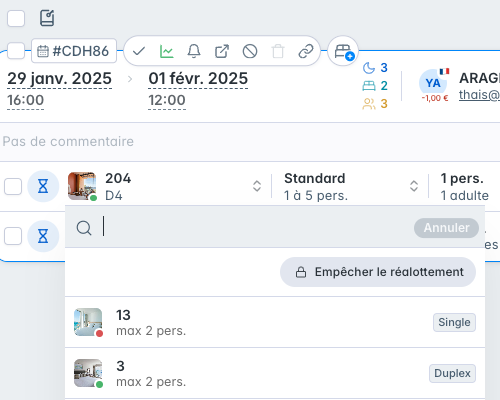Tick the checkbox beside #CDH86
Screen dimensions: 500x400
[x=16, y=51]
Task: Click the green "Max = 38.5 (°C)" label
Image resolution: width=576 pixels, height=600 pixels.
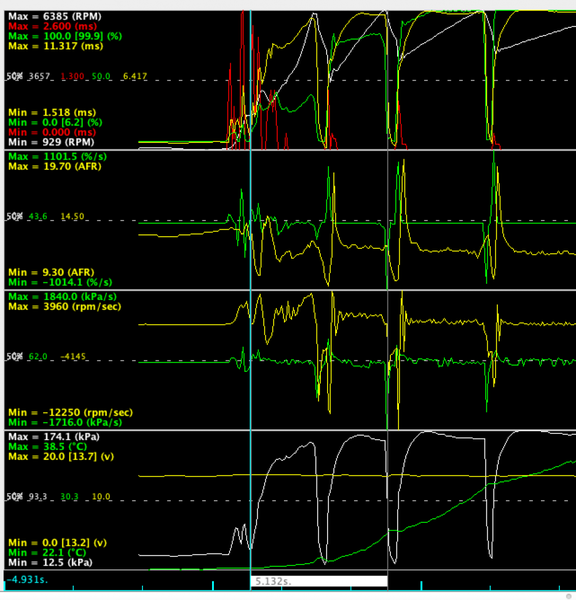Action: (x=47, y=447)
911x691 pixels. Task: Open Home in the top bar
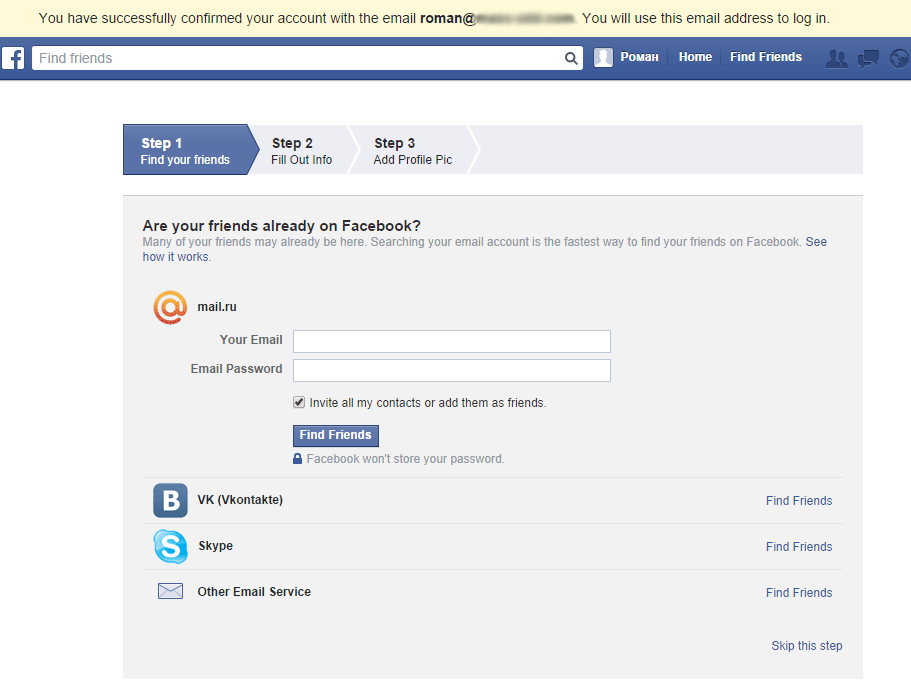[x=695, y=57]
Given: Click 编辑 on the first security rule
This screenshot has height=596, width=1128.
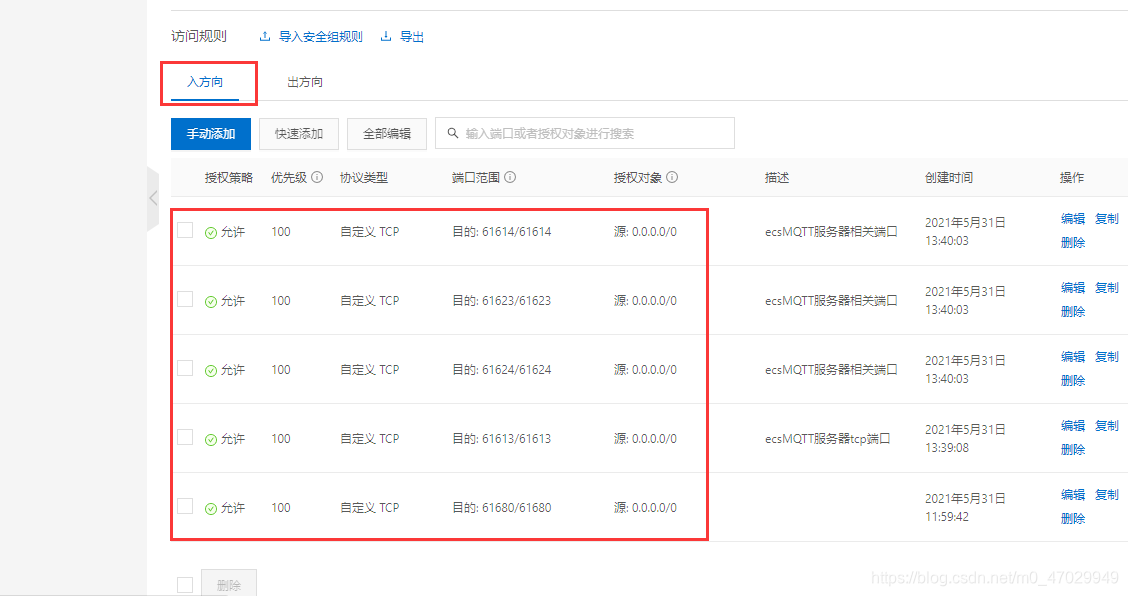Looking at the screenshot, I should 1072,218.
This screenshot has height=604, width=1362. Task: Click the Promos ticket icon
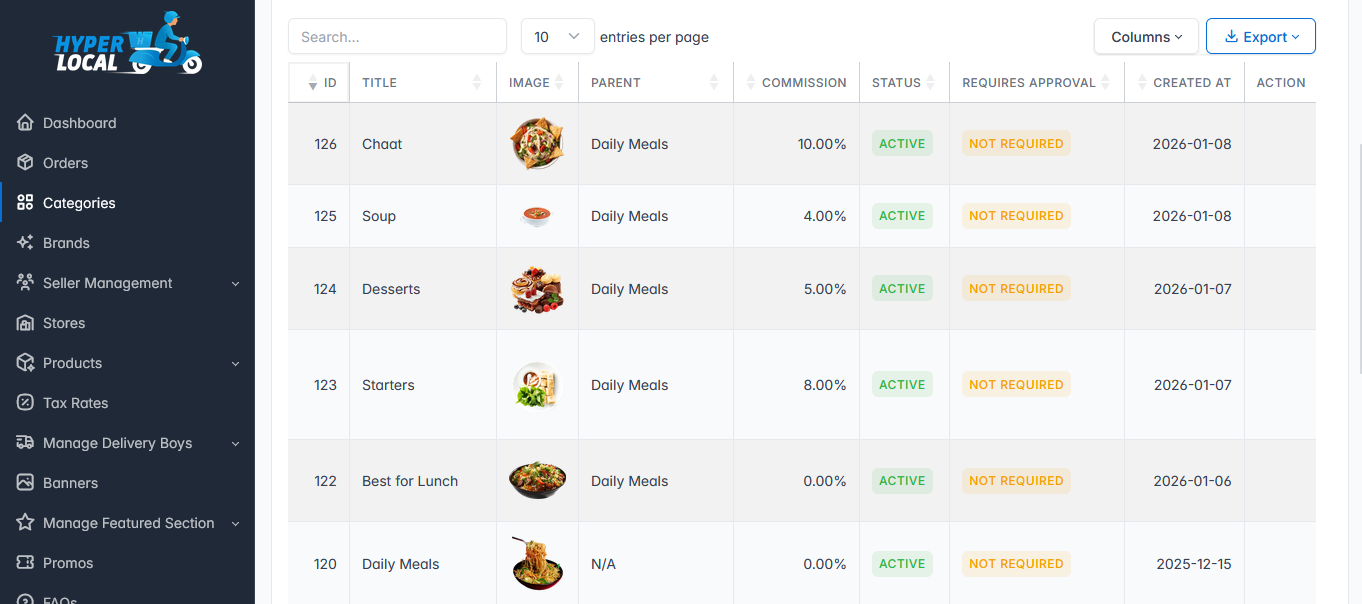26,563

════════════════════

-- EXERCISE OBJECTIVE --
Go to the line with "Task: Click the green" in the entries above. Reproduce that line and each one after it to the end, exactly and without the pictures.

-- RESPONSE TO THE EXERCISE --
Task: Click the green "Max = 38.5 (°C)" label
Image resolution: width=576 pixels, height=600 pixels.
Action: (x=47, y=447)
911x691 pixels. Task: Open Home in the top bar
[x=695, y=57]
Given: Click 编辑 on the first security rule
This screenshot has height=596, width=1128.
Looking at the screenshot, I should 1072,218.
This screenshot has height=604, width=1362. Task: Click the Promos ticket icon
26,563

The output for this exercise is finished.